Provided data:
^^^^^^^^

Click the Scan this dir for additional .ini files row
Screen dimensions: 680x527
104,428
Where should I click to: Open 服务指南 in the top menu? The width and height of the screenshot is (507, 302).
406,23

^^^^^^^^

Exercise objective:
Gather every line of the records that contains the string "服务指南".

Exercise solution:
Where should I click to: Open 服务指南 in the top menu? The width and height of the screenshot is (507, 302).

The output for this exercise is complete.